Из-за того, что я не умела водить машину, мне было сложно устроиться на практику и преподавать. Я должна была учиться в местной школе Кента, чтобы добираться туда на автобусе. В итоге меня распределили в начальную школу Лонгкоя, мою собственную старую начальную школу. Я действительно думала, что это хорошо. Она находилась рядом с домом моих родителей, где я все еще жил большую часть времени. Казалось бы, идеальный вариант, но теперь я вижу проблему. Вот я, совершенно новый взрослый человек, пытаюсь найти свое место в образовании, вернувшись в свою старую начальную школу. Многие из моих старых учителей все еще преподавали там. Я снова почувствовал себя ребенком, как только вошел в дверь. И многие из них относились ко мне как к ребенку. Во время моей первой практики меня посадили в класс для второклассников с женщиной, которую я знала с самого детства. Она меня очень пугала, и она была груба со мной. У меня все получалось, когда я выводила детей со специальным образованием в коридор для индивидуальной работы, но в классе я чувствовала себя восьмилетней и, казалось, не могла сделать ничего путного. Она поставила мне очень плохую оценку.
У меня было еще две практики в этой школе. К середине третьего я поняла, что снова все испортила. Мне действительно нужно было взять себя в руки. Поэтому я составила для себя таблицу поведения, подобную тем, что мы использовали с нашими учениками. Я выбрал несколько моделей поведения, в которых мне больше всего нужно было совершенствоваться, и каждый день, приходя домой, отмечал свой прогресс. Результаты меня поразили. Когда дело доходило до работы с учениками, у меня все получалось. Я мог инициировать помощь им или действовать, когда они делали определенные вещи, правильные или неправильные. Я мог выполнять учебные задания без просьб и концентрироваться на любых потребностях учеников. Но мне было немного сложнее проявлять инициативу в общении с учителями. Например, мне приходилось заставлять себя спрашивать учителя: "Могу ли я чем-то помочь?" или задавать конкретный вопрос об ученике, уроке или о чем-то, связанном с образованием. Но я не мог, кажется, никогда не задавал вопросов о личной жизни учителя. Даже простое: "Как прошли выходные?" - было для меня в то время недоступно. Наверное, я считал, что не должен общаться с ними на личные темы, потому что я был всего лишь скромным студентом, а они - учителями. Я не хотел, чтобы так было, но так мне казалось в то время.

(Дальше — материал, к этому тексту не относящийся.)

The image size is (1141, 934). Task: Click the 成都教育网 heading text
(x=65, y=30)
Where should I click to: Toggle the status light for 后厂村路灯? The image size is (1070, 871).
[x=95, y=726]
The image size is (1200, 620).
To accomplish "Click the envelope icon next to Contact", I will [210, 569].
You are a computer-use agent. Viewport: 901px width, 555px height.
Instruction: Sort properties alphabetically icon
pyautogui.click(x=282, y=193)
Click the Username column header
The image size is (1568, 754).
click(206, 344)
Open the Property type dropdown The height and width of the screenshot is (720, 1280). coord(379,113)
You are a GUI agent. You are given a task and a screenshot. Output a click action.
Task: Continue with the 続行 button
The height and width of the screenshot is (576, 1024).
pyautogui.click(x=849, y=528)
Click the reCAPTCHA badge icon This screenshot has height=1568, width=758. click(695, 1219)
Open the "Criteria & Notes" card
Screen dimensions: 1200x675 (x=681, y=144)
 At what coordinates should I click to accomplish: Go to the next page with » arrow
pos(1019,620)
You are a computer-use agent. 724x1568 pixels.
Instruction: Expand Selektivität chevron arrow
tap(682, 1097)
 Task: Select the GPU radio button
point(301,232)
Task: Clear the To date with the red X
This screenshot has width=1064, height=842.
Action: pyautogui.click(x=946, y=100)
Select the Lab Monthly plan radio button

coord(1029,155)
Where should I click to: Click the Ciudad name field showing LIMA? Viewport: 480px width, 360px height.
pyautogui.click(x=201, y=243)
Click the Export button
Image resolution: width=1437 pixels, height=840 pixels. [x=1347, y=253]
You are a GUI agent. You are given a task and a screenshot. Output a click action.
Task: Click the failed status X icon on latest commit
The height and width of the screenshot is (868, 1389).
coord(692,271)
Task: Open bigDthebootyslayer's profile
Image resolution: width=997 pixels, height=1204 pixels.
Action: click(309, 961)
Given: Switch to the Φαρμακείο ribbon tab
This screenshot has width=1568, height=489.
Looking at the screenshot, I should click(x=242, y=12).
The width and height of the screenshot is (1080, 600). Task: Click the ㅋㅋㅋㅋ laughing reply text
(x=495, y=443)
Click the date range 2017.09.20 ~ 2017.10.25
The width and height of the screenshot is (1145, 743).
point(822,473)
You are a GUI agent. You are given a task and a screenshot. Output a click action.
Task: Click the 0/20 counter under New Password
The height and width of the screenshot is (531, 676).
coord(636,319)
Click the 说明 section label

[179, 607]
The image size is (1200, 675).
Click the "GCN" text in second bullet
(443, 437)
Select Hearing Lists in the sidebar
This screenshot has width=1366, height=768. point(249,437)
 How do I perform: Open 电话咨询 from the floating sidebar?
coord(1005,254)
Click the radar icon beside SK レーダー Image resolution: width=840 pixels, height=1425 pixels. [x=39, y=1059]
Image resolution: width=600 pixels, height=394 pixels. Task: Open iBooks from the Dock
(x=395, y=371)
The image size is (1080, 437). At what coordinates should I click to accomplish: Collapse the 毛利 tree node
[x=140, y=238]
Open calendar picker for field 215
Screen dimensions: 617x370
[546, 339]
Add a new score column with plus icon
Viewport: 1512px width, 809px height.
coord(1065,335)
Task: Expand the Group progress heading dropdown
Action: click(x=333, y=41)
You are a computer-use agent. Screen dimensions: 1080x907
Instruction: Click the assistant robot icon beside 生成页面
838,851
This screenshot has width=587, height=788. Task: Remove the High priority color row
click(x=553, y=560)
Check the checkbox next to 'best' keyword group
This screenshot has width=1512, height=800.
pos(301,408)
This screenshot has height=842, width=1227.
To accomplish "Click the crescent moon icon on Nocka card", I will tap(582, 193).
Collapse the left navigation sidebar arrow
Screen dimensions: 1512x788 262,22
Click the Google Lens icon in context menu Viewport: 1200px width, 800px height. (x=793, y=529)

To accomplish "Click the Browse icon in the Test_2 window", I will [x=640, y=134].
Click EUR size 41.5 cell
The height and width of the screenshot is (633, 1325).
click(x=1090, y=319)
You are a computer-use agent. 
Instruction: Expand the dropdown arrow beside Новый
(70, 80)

Весной 1997 года я готовилась начать свою студенческую практику. Мне предстояло пройти две разные восьминедельные практики. Но по мере приближения начала семестра я все еще ничего не слышала о месте работы. Наконец мой координатор позвонил мне и сказал, что мы собираемся встретиться в Лонгкое, чтобы обсудить вопрос о моем месте работы. Вместо этого меня ждало жестокое эмоциональное избиение. Директор школы, два преподавателя специального образования, с которыми я работала во время практики, и координатор студентов-педагогов, который был моим бывшим учителем шестого класса, но теперь работал в университете, собрались вместе, чтобы рассказать мне, почему я не могу быть учителем и почему они не позволят мне преподавать в Лонгкое. Одна из этих учительниц специального образования была для меня примером для подражания с двенадцати лет. Именно из-за нее я пошла в эту сферу. И у меня разрывалось сердце от того, что сейчас, за пять месяцев до окончания школы, она говорила мне, почему я не смогу учить этих детей. В конце я вернулась домой и проплакала несколько дней.